→ **REQUEST 1**
In the mailing list message about translating a grid into an AutoCAD file, what kind of file does it suggest creating and feeding to AutoCAD?

→ **SOURCE**
>> BEGIN

[Radiance-general] RE: Translating a grid into an acad file

Randolph Fritz randolph at panix.com
Tue Sep 5 15:43:45 CEST 2006


It seems to me that AutoCAD has an MxN mesh operation (3dmesh?) that 
might be useful here; you could simply create a .scr file and feed it to 
AutoCAD. If that doesn't work, the "sdxf.py" 
<http://www.stani.be/python/sdxf> script Python library might be of some 
use.

Randolph

Bleicher, Thomas wrote:
> Martin.
>
> Creating a DXF file from scratch might be tricky.
> The reference states that an application can savely
> skip anything (or nearly anything) it doesn't know
> about but I guess that's not true for applications
> that write DXF.

>> END

→ **INPUT ROWS**
>> BEGIN

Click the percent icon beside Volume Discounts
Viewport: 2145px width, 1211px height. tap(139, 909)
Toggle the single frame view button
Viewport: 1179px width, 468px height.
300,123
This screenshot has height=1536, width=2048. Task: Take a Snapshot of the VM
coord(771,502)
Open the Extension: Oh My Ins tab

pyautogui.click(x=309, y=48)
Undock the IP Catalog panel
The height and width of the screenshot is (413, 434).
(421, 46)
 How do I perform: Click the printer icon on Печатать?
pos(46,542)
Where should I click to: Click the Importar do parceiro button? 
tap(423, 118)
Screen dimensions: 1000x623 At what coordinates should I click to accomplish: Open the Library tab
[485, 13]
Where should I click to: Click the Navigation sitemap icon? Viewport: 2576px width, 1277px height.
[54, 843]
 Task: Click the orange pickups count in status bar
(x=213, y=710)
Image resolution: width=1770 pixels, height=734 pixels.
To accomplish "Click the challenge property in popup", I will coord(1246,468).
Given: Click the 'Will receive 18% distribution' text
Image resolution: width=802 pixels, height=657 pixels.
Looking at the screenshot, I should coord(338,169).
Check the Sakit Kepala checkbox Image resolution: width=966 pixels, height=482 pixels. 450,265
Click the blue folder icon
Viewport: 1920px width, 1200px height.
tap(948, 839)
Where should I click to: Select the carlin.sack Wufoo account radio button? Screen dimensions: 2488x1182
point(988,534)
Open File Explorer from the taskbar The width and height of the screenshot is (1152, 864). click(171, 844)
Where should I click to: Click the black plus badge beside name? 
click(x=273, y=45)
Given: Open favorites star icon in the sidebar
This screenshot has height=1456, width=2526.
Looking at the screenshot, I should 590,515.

>> END

→ **REQUEST 2**
Repeat the part of the rows that opens with the line containing "Where should I click to: Click the black" and runs through the last row.

→ **EXERCISE SOLUTION 1**
A .scr file.

→ **EXERCISE SOLUTION 2**
Where should I click to: Click the black plus badge beside name? 
click(x=273, y=45)
Given: Open favorites star icon in the sidebar
This screenshot has height=1456, width=2526.
Looking at the screenshot, I should 590,515.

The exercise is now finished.